La Conferencia sobre el futuro de la Unión Europea
El mejor elogio que le podemos hacer a la Unión Europea es señalar su singularidad: la Unión Europea es única y se ha desarrollado hasta el actual nivel de integración sin seguir ningún modelo, configurando una construcción política diferente de las que conocemos. No es una organización internacional, tampoco es un Estado, ni siquiera un Estado compuesto. Sin embargo, es nuestro marco jurídico, institucional y político. Elementos básicos para el funcionamiento pleno de una democracia están ya en el marco europeo, como la Carta de Derechos Fundamentales; decisiones clave en el ejercicio de la soberanía, como los presupuestos de los Estados, están bajo el control de la Comisión Europea. El mercado interior y el comercio internacional, son competencia de la Unión Europea, buena parte de nuestras políticas públicas, desde la agricultura a las políticas de seguridad interior, dependen de ella de una manera u otra. Tenemos una sola moneda y un espacio libre de fronteras interiores, lo que nos ha llevado a controlar de manera común las fronteras exteriores. El corazón del Estado, el control del territorio y las relaciones exteriores, han pasado a ser, en buena parte, materia comunitaria.

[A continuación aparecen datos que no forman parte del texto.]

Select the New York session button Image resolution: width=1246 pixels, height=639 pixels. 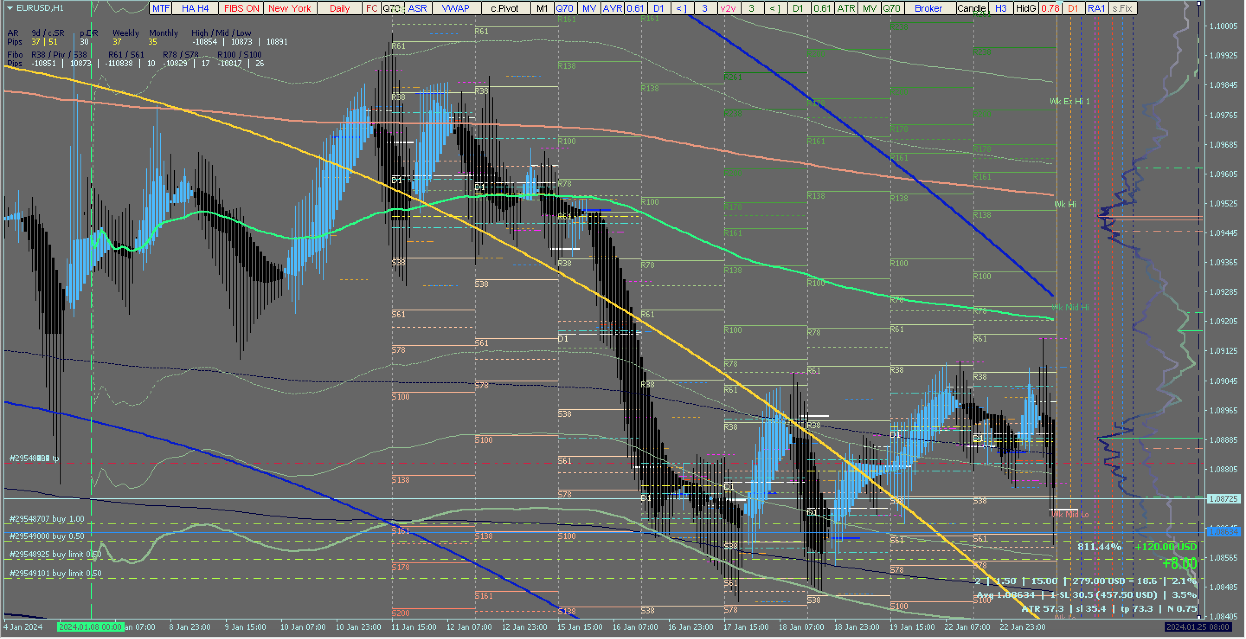coord(289,8)
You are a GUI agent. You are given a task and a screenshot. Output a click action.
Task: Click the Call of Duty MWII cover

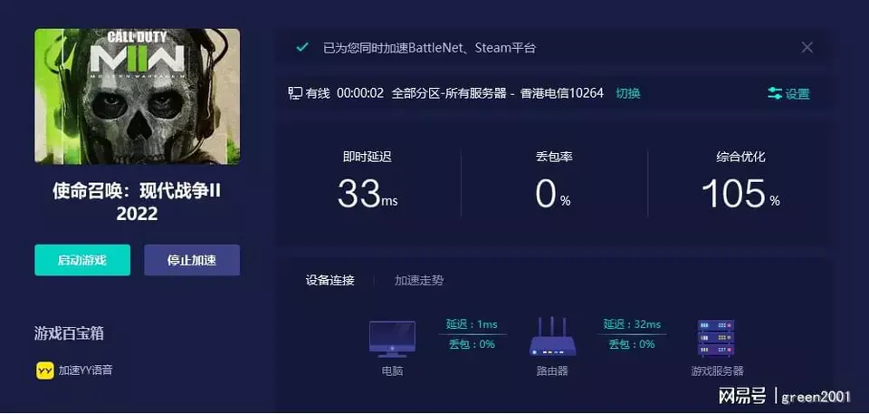138,97
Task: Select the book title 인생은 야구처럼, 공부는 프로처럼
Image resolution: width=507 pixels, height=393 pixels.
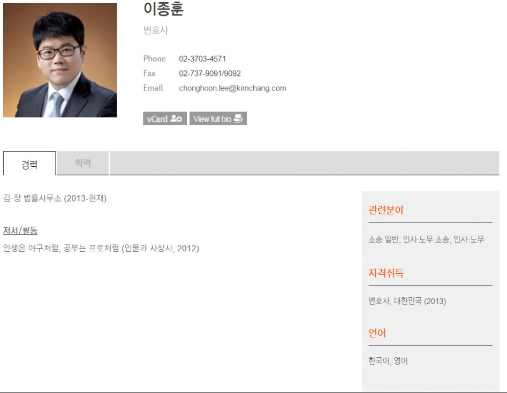Action: (x=102, y=248)
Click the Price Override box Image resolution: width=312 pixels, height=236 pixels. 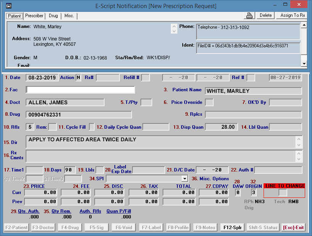pos(209,102)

Sin embargo, la Unión Europea no es un Estado y sus instituciones, a pesar de tomar decisiones del alcance que hemos descrito, no son las propias de una democracia nacional. La Comisión Europea no es el gobierno europeo. Sus competencias son funcionales y se limitan a lo necesario para alcanzar los objetivos de los Tratados. La Comisión es la guardiana, propone el derecho derivado y lo desarrolla, pero no es un ejecutivo comparable a la administración de un Estado, y de ahí que todo chirríe cuando se le hacen encargos como gestionar el suministro de las vacunas. El Parlamento Europeo tampoco puede verse como una cámara nacional. No elige un gobierno, solo tiene derecho a rechazar los miembros o el conjunto de la Comisión, y comparte el poder legislativo con el Consejo de Ministros. El Consejo, formado por los gobiernos de los Estados miembro adopta las normas comunitarias y ejerce como ejecutivo en materias nada menores como la coordinación económica de la zona euro o las alianzas internacionales.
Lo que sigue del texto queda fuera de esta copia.